# Set problem
Copy the rows below, requests included, from the first row through the line with "point(298,797)", adding 104 to every coordinate in the answers. Leave all other numbers as they are.

# Data for the task
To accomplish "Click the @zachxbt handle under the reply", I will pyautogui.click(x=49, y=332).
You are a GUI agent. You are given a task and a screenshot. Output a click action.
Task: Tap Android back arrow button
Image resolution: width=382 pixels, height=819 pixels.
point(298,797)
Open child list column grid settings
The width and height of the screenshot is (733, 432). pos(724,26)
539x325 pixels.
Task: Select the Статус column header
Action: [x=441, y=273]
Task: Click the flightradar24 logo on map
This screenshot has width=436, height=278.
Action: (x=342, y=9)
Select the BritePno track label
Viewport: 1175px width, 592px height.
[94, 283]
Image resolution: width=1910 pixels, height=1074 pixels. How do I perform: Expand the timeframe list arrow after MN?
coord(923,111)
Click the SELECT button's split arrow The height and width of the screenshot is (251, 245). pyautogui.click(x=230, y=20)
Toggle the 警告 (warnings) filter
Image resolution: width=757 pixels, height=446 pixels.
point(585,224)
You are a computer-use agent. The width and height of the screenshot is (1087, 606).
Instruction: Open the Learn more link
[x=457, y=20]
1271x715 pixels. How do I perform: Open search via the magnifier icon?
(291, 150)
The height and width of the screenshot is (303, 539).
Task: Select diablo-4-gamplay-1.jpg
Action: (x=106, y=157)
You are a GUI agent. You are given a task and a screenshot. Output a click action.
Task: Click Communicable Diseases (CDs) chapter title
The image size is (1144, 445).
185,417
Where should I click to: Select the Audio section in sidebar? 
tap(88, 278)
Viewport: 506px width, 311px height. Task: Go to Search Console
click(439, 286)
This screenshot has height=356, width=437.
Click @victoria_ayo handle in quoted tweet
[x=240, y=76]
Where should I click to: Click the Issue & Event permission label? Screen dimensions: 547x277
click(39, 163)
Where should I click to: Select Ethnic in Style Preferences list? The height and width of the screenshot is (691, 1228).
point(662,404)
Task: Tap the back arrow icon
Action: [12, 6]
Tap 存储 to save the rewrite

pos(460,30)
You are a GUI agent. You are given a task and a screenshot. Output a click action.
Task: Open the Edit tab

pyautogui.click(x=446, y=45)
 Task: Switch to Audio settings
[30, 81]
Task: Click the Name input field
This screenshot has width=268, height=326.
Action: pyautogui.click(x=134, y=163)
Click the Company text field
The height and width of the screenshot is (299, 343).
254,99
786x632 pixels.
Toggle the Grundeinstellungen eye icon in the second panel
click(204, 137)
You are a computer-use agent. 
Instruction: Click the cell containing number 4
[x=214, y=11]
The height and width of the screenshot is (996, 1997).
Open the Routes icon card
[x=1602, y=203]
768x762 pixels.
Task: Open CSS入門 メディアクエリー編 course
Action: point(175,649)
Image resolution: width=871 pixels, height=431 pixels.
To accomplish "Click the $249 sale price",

# Answer to this problem
To accomplish "Click the @zachxbt handle under the reply", I will pyautogui.click(x=153, y=436).
You are a GUI agent. You are given a task and a screenshot. Output a click action.
Task: Tap Android back arrow button
Image resolution: width=382 pixels, height=819 pixels.
point(402,901)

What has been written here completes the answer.